Intel intends to keep the price of the new chip down by removing the expensive "Level 2" cache memory that the current Pentium Pros include, hence the "lite" moniker. According to sources familiar with Intel's preliminary pricing, the 233 MHz P6 Lite will be tagged just below $800 for systems manufacturers, while a 200-MHz version will cost $550. This range is calculated to let vendors sell their P6 Lite systems starting at about $3,500.

Intel has also set preliminary pricing for its coming P55C processors, the first chip to use the MMX extensions due in the fourth quarter. The MMX-enhanced P55C Pentium processor will cost about $340 for a 166-MHz version and $470 for a 200-MHz version, sources said. When it introduced the MMX technology in early March, Intel said it expects systems based on the P55C to come in at roughly $3,000.

To make room for the P6 Lite and P55C models, Intel is planning to cut prices even more for its Pentium and Pentium Pro processors and will probably spark a round of system price cuts reflecting the lower manufacturing costs.

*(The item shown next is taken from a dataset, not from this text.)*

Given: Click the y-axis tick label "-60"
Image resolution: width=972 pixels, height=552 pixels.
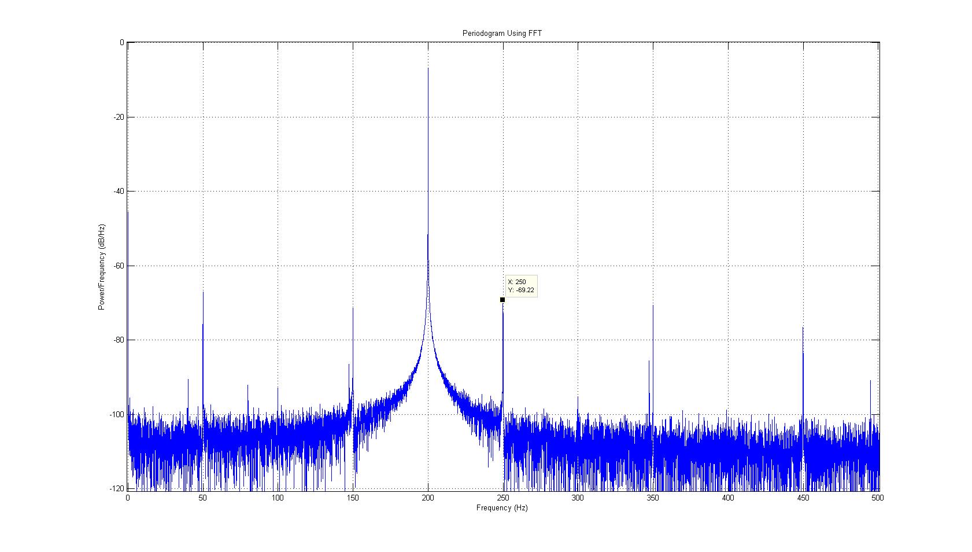Looking at the screenshot, I should click(x=119, y=266).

The widely used 133-MHz Pentium will fall from its current price tag of $320 to about $260 in May, then to about $215 in August. The popular 120-MHz processor will tumble from $250 to about $188 in May, then to $134 in August, the sources said. These new prices will push PCs based on these chips out of the mid-range and into the low end in the second half of the year.

Other price cuts include:
--the $632 166-MHz Pentium to just under $500 in May and then to about $420 in August
--the $428 150-MHz Pentium from to about $360 in May and $290 in August
--the $1,000 200-MHz Pentium Pro processor with 256K of cache memory to about $700 in May, then to about $560 in August
--the $1,530 200-MHz Pentium Pro with 512K of cache memory, which is targeted at server systems, to $1,200 in May.

Lastly, sources said Intel is also planning to introduce a 200-MHz Pentium later this year priced at just below $600. The sources expect the cost to sink quickly thereafter to about $500, sources said.